EXERCISE ▸
Give back, exactly as written, the lines from the first line of the data below through the line with "Viewport: 1024px width, 478px height.", and omit the pictures.

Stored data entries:
····················

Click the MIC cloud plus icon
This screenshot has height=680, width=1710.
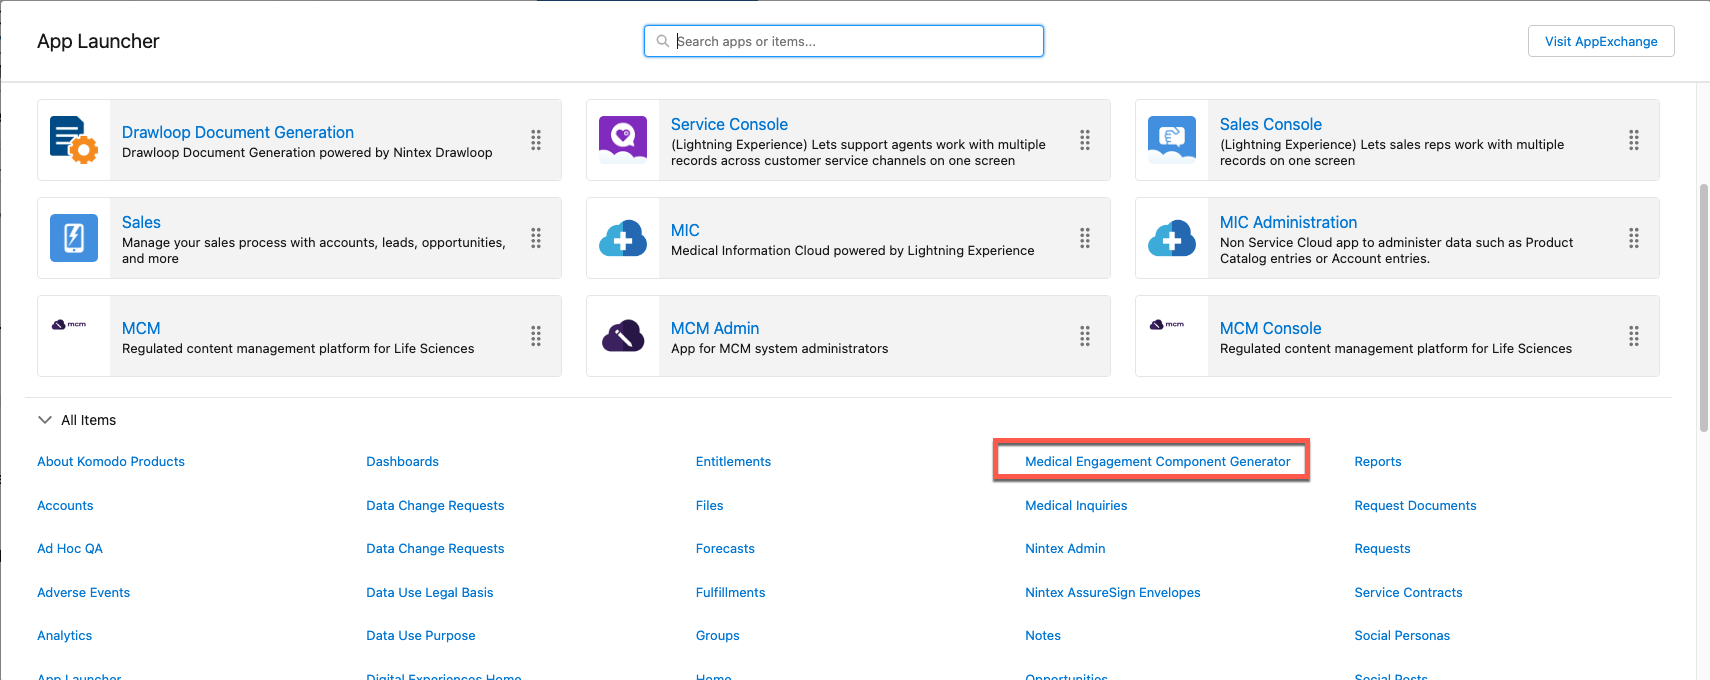coord(622,238)
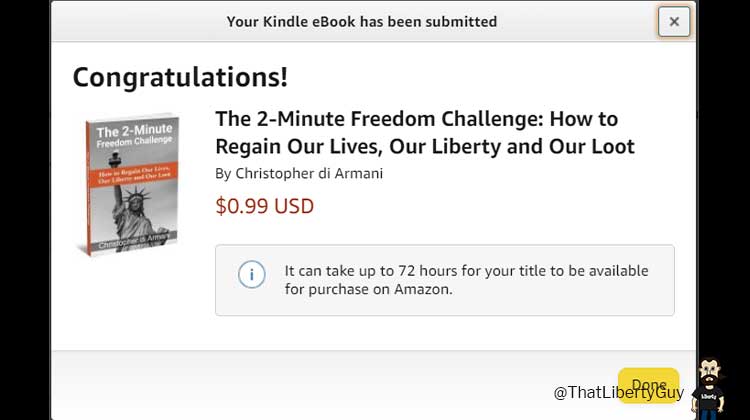Click 'The 2-Minute' text on the book cover
Image resolution: width=750 pixels, height=420 pixels.
[x=134, y=130]
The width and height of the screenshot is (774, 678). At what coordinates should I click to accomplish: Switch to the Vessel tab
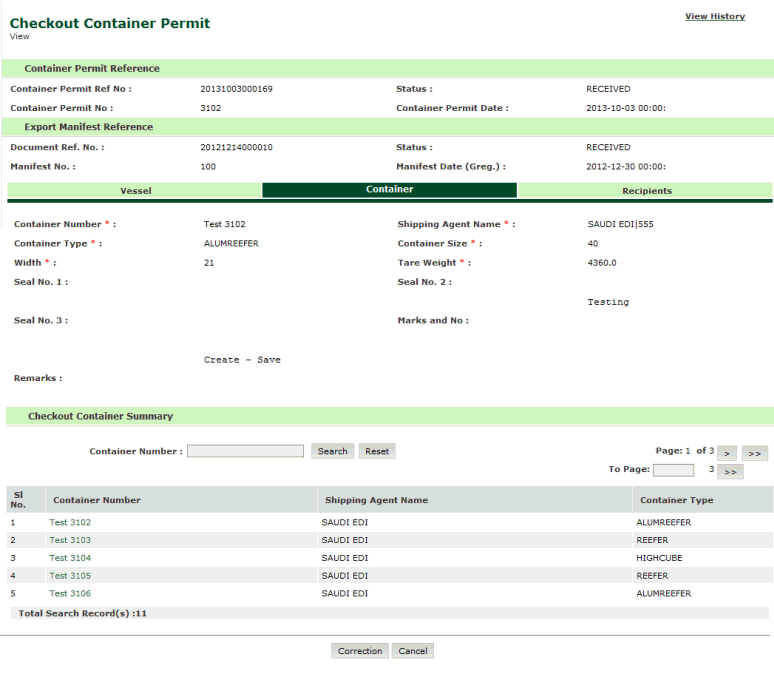pos(135,190)
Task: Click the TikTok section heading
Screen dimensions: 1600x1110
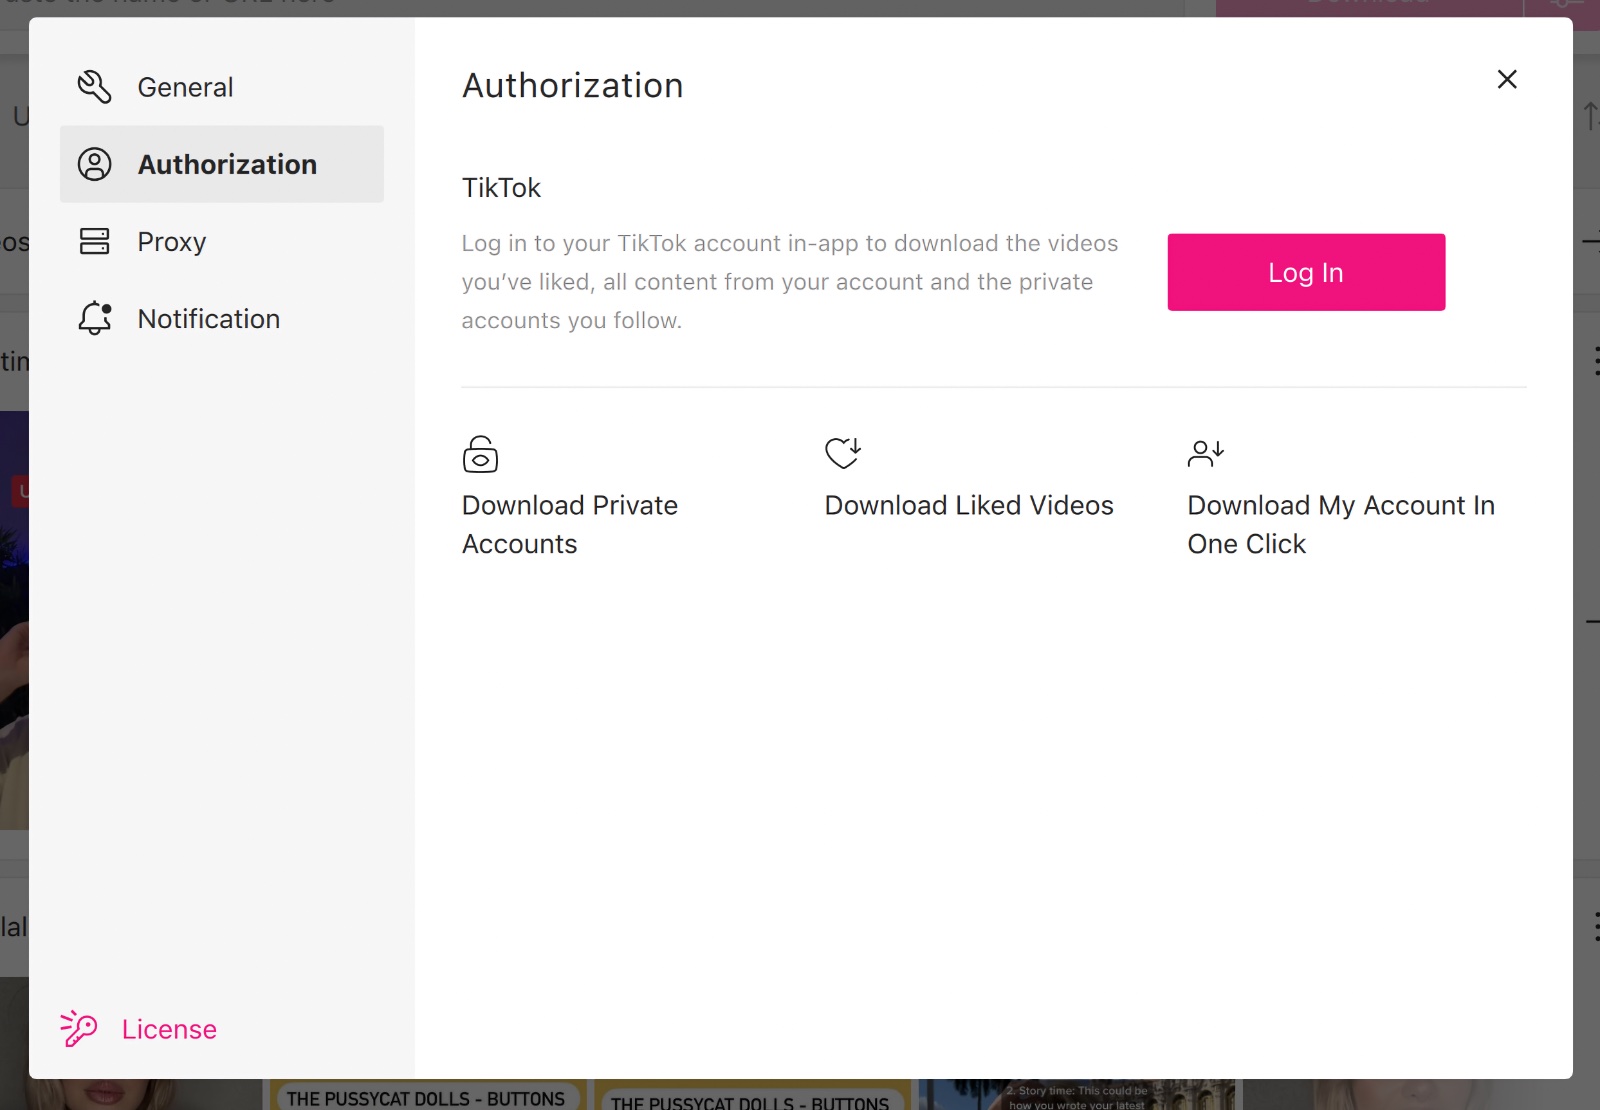Action: 501,188
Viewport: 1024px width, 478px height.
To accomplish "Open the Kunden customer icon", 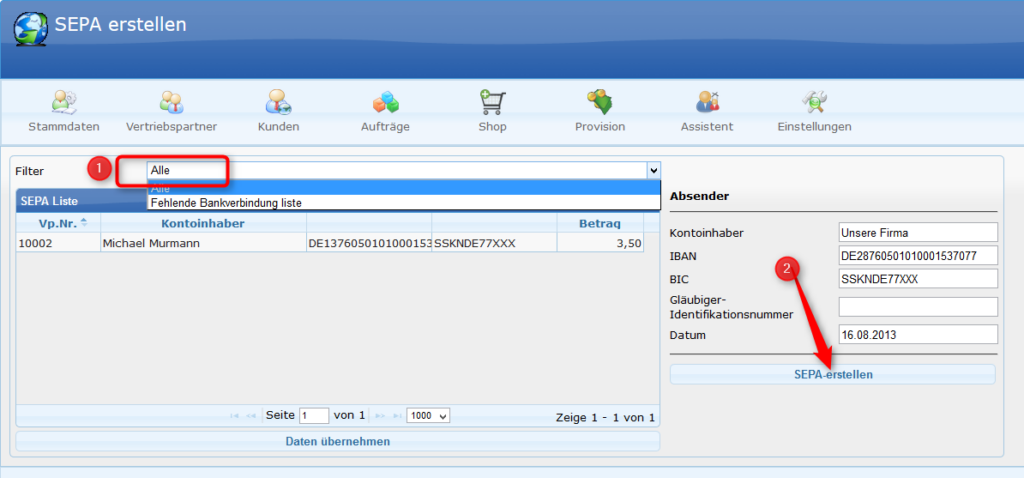I will [278, 103].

····················

RESULT FOR THIS EXERCISE ▸
Click the MIC cloud plus icon
This screenshot has height=680, width=1710.
coord(622,238)
Click 'The 2-Minute' text on the book cover
Image resolution: width=750 pixels, height=420 pixels.
[x=134, y=130]
The width and height of the screenshot is (774, 678). At what coordinates should I click to accomplish: Switch to the Vessel tab
pos(135,190)
Task: Click the TikTok section heading
Screen dimensions: 1600x1110
Action: 501,188
Viewport: 1024px width, 478px height.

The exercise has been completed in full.